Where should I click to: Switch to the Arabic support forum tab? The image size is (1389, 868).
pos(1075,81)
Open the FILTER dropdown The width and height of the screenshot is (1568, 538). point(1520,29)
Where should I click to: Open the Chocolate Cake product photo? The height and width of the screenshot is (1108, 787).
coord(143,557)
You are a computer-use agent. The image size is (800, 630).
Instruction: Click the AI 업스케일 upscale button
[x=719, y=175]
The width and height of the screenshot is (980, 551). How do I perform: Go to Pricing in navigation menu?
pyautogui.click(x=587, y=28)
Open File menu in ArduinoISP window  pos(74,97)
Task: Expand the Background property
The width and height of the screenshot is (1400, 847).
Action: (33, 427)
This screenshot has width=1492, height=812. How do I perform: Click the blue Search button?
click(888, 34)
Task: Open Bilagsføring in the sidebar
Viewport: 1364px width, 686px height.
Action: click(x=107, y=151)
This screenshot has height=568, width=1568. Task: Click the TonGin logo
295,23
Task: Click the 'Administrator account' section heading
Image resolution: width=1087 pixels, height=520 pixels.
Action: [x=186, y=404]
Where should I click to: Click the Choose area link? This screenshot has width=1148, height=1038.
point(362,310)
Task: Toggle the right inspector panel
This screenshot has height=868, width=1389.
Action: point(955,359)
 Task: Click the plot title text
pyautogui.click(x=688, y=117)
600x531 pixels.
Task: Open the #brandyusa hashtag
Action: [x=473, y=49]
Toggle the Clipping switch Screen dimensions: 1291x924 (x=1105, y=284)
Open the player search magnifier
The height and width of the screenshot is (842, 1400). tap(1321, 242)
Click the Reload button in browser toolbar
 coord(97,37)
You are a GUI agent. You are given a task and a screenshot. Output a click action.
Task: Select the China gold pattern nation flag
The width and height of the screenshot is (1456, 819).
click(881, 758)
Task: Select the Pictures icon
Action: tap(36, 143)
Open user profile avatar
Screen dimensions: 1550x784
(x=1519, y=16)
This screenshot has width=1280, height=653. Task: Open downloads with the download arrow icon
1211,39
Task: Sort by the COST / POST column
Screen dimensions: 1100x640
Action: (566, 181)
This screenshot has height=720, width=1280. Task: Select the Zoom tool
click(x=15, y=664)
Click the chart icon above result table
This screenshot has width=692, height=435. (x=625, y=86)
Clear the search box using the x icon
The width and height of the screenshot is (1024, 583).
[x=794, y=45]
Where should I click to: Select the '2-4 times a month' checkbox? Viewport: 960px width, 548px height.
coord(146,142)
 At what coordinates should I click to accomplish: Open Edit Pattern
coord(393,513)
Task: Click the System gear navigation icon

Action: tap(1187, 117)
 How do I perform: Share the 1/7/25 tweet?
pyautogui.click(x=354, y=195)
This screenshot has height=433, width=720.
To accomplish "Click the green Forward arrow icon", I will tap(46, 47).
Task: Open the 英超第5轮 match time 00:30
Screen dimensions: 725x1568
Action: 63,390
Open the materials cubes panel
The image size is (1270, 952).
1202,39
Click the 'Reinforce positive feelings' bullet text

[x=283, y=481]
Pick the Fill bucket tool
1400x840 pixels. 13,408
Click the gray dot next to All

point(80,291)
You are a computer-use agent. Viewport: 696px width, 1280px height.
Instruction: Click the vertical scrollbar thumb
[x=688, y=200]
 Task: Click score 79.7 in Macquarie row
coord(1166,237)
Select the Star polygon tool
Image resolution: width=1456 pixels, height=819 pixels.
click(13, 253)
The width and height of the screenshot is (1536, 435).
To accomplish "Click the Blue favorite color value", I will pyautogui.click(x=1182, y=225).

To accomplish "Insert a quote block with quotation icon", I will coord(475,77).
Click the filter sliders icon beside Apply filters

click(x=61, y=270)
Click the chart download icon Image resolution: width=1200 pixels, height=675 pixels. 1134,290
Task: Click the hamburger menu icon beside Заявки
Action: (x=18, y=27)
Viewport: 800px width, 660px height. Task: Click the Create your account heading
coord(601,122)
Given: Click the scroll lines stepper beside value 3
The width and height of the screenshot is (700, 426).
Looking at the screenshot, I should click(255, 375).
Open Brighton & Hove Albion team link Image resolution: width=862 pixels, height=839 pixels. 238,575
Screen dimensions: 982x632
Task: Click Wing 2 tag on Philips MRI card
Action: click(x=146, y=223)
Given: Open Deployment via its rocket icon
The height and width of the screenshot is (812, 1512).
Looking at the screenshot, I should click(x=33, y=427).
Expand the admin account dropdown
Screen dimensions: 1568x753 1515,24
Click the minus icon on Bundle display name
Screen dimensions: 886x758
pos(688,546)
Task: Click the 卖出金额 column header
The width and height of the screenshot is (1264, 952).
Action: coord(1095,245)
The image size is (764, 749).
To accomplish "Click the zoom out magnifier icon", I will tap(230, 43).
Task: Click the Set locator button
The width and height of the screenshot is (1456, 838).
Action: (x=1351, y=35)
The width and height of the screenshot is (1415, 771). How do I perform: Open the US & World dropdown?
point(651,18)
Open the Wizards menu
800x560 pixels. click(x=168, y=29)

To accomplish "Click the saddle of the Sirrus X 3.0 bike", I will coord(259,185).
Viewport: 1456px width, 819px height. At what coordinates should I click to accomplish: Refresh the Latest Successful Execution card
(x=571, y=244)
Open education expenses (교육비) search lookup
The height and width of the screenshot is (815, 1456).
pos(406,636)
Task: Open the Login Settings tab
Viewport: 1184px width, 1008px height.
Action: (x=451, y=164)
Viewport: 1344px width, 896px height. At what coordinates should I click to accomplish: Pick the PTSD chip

-----

* _What you are asked to do_: Please recast the records above as a numbered list, one line per item, leaving out blank lines.

* _The response_:
1. Where should I click to: Switch to the Arabic support forum tab? The image size is (1389, 868).
2. pos(1075,81)
3. Open the FILTER dropdown The width and height of the screenshot is (1568, 538). point(1520,29)
4. Where should I click to: Open the Chocolate Cake product photo? The height and width of the screenshot is (1108, 787).
5. coord(143,557)
6. You are a computer-use agent. The image size is (800, 630).
7. Instruction: Click the AI 업스케일 upscale button
8. [x=719, y=175]
9. The width and height of the screenshot is (980, 551). How do I perform: Go to Pricing in navigation menu?
10. pyautogui.click(x=587, y=28)
11. Open File menu in ArduinoISP window  pos(74,97)
12. Task: Expand the Background property
13. The width and height of the screenshot is (1400, 847).
14. Action: (33, 427)
15. This screenshot has width=1492, height=812. How do I perform: Click the blue Search button?
16. click(888, 34)
17. Task: Open Bilagsføring in the sidebar
18. Viewport: 1364px width, 686px height.
19. Action: click(x=107, y=151)
20. This screenshot has height=568, width=1568. Task: Click the TonGin logo
21. 295,23
22. Task: Click the 'Administrator account' section heading
23. Image resolution: width=1087 pixels, height=520 pixels.
24. Action: [x=186, y=404]
25. Where should I click to: Click the Choose area link? This screenshot has width=1148, height=1038.
26. point(362,310)
27. Task: Toggle the right inspector panel
28. This screenshot has height=868, width=1389.
29. Action: point(955,359)
30.  Task: Click the plot title text
31. pyautogui.click(x=688, y=117)
32. 600x531 pixels.
33. Task: Open the #brandyusa hashtag
34. Action: [x=473, y=49]
35. Toggle the Clipping switch Screen dimensions: 1291x924 (x=1105, y=284)
36. Open the player search magnifier
37. The height and width of the screenshot is (842, 1400). tap(1321, 242)
38. Click the Reload button in browser toolbar
39.  coord(97,37)
40. You are a GUI agent. You are given a task and a screenshot. Output a click action.
41. Task: Select the China gold pattern nation flag
42. The width and height of the screenshot is (1456, 819).
43. click(881, 758)
44. Task: Select the Pictures icon
45. Action: tap(36, 143)
46. Open user profile avatar
47. Screen dimensions: 1550x784
48. (x=1519, y=16)
49. This screenshot has width=1280, height=653. Task: Open downloads with the download arrow icon
50. 1211,39
51. Task: Sort by the COST / POST column
52. Screen dimensions: 1100x640
53. Action: (566, 181)
54. This screenshot has height=720, width=1280. Task: Select the Zoom tool
55. click(x=15, y=664)
56. Click the chart icon above result table
57. This screenshot has width=692, height=435. (x=625, y=86)
58. Clear the search box using the x icon
59. The width and height of the screenshot is (1024, 583).
60. [x=794, y=45]
61. Where should I click to: Select the '2-4 times a month' checkbox? Viewport: 960px width, 548px height.
62. coord(146,142)
63.  At what coordinates should I click to accomplish: Open Edit Pattern
64. coord(393,513)
65. Task: Click the System gear navigation icon
66. Action: tap(1187, 117)
67.  How do I perform: Share the 1/7/25 tweet?
68. pyautogui.click(x=354, y=195)
69. This screenshot has height=433, width=720.
70. To accomplish "Click the green Forward arrow icon", I will tap(46, 47).
71. Task: Open the 英超第5轮 match time 00:30
72. Screen dimensions: 725x1568
73. Action: 63,390
74. Open the materials cubes panel
75. The image size is (1270, 952).
76. 1202,39
77. Click the 'Reinforce positive feelings' bullet text
78. [x=283, y=481]
79. Pick the Fill bucket tool
80. 1400x840 pixels. 13,408
81. Click the gray dot next to All
82. point(80,291)
83. You are a computer-use agent. Viewport: 696px width, 1280px height.
84. Instruction: Click the vertical scrollbar thumb
85. [x=688, y=200]
86.  Task: Click score 79.7 in Macquarie row
87. coord(1166,237)
88. Select the Star polygon tool
89. Image resolution: width=1456 pixels, height=819 pixels.
90. click(13, 253)
91. The width and height of the screenshot is (1536, 435).
92. To accomplish "Click the Blue favorite color value", I will pyautogui.click(x=1182, y=225).
93. To accomplish "Insert a quote block with quotation icon", I will coord(475,77).
94. Click the filter sliders icon beside Apply filters
95. click(x=61, y=270)
96. Click the chart download icon Image resolution: width=1200 pixels, height=675 pixels. 1134,290
97. Task: Click the hamburger menu icon beside Заявки
98. Action: (x=18, y=27)
99. Viewport: 800px width, 660px height. Task: Click the Create your account heading
100. coord(601,122)
101. Given: Click the scroll lines stepper beside value 3
102. The width and height of the screenshot is (700, 426).
103. Looking at the screenshot, I should click(255, 375).
104. Open Brighton & Hove Albion team link Image resolution: width=862 pixels, height=839 pixels. 238,575
105. Screen dimensions: 982x632
106. Task: Click Wing 2 tag on Philips MRI card
107. Action: click(x=146, y=223)
108. Given: Open Deployment via its rocket icon
109. The height and width of the screenshot is (812, 1512).
110. Looking at the screenshot, I should click(x=33, y=427).
111. Expand the admin account dropdown
112. Screen dimensions: 1568x753 1515,24
113. Click the minus icon on Bundle display name
114. Screen dimensions: 886x758
115. pos(688,546)
116. Task: Click the 卖出金额 column header
117. The width and height of the screenshot is (1264, 952).
118. Action: coord(1095,245)
119. The image size is (764, 749).
120. To accomplish "Click the zoom out magnifier icon", I will tap(230, 43).
121. Task: Click the Set locator button
122. The width and height of the screenshot is (1456, 838).
123. Action: (x=1351, y=35)
124. The width and height of the screenshot is (1415, 771). How do I perform: Open the US & World dropdown?
125. point(651,18)
126. Open the Wizards menu
127. 800x560 pixels. click(x=168, y=29)
128. To accomplish "Click the saddle of the Sirrus X 3.0 bike", I will coord(259,185).
129. Viewport: 1456px width, 819px height. At what coordinates should I click to accomplish: Refresh the Latest Successful Execution card
130. (x=571, y=244)
131. Open education expenses (교육비) search lookup
132. The height and width of the screenshot is (815, 1456).
133. pos(406,636)
134. Task: Open the Login Settings tab
135. Viewport: 1184px width, 1008px height.
136. Action: (x=451, y=164)
137. Viewport: 1344px width, 896px height. At what coordinates should I click to accomplish: Pick the PTSD chip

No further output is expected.